**Extrait du texte:**
--- --- ---

Ordonnance de clôture du 17 août 2021

COMPOSITION DE LA COUR : En application de l'article 907 du code de procédure civile, l'affaire a été débattue le 7 SEPTEMBRE 2021, en audience publique, Madame Marianne ROCHETTE, conseiller ayant fait le rapport prescrit par l'article 804 du même code, devant la cour composée de : Monsieur Jean-Luc PROUZAT, Président de chambre, Mme Anne-Claire BOURDON, Conseiller, Mme Marianne ROCHETTE, Conseiller, qui en ont délibéré.

Greffier, lors des débats : Madame Audrey VALERO

ARRÊT : - Rendu par défaut - prononcé par mise à disposition de l'arrêt au greffe de la cour, les parties en ayant été préalablement avisées dans les conditions prévues au deuxième alinéa de l'article 450 du code de procédure civile ; - signé par Monsieur Jean-Luc PROUZAT, Président de chambre, et par Madame Audrey VALERO, Greffière.

 

EXPOSÉ DU LITIGE                                                           (N.B. : mention ne figurant pas sur l’original)

FAITS et PROCÉDURE - MOYENS et PRÉTENTIONS DES PARTIES :

La SARL Domaine B. ayant pour activité la culture de la vigne a signé le 20 novembre 2014 avec la société Chrome bureautique (devenue IME) un premier contrat de location portant sur une imprimante MF 3100 ainsi qu'un contrat de partenariat commercial avec la société Chrome communication lui allouant une participation commerciale.

Par acte sous seing privé du 27 février 2017, elle a encore signé :

- avec la société IME un bon de commande portant sur une imprimante multifonctions MF 3504 pour un coût locatif mensuel de 589 euros HT sur une durée de 63 mois ainsi qu'un contrat de maintenance, la société IME s'engageant au « solde du contrat Locam en cours par nos soins en intégralité » pour un montant de 12.159 euros HT,

- avec la SA Locam un contrat de location portant sur cette imprimante moyennant le paiement de 21 loyers trimestriels de 1.767 euros HT (2.120,40 euros TTC).

--- --- ---

**Contenu des données:**
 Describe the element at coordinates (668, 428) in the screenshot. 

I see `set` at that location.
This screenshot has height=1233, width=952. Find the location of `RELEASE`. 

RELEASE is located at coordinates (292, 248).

--- --- ---

**Exercice écrit:** Rédigez la suite de l'extrait d'arrêt relatif au litige de la SARL Domaine B., en partant de sa dernière phrase.

**Corrigé de l'exercice:**
Le même jour, la société Domaine B. a établi à l'attention de la société IME une facture de 12.159 euros HT relative au solde du contrat de maintenance de 2014.

Un procès-verbal de livraison et de conformité du matériel MF 3504 a été signé par la société Domaine B. le 21 mars 2017.

Par courriers recommandés avec accusé de réception en date du 23 mai 2017, la société Domaine B. a :

- indiqué à la société Locam qu'elle était victime d'une escroquerie de la part de la société IME, puisque la somme de 12.159 euros HT ne lui avait pas été versée.

- mis en demeure la société IME de lui verser la somme de 14.590,80 euros TTC.

Par courriers en date du 6 juillet 2017, le conseil de la société Domaine B. a vainement sollicité les sociétés IME et Locam pour convenir d'une résiliation sans frais du contrat puis par lettre recommandé avec accusé de réception en date du 18 juillet 2017, la société Locam a notifié la résiliation du contrat de location en vertu de la clause résolutoire de plein droit pour défaut de paiement.

La société IME a fait l'objet, le 4 septembre 2017, d'une procédure de redressement judiciaire convertie ultérieurement liquidation judiciaire, dans le cadre de laquelle, la société Domaine B. a régulièrement déclaré une créance en principal de 14.590,80 euros TTC.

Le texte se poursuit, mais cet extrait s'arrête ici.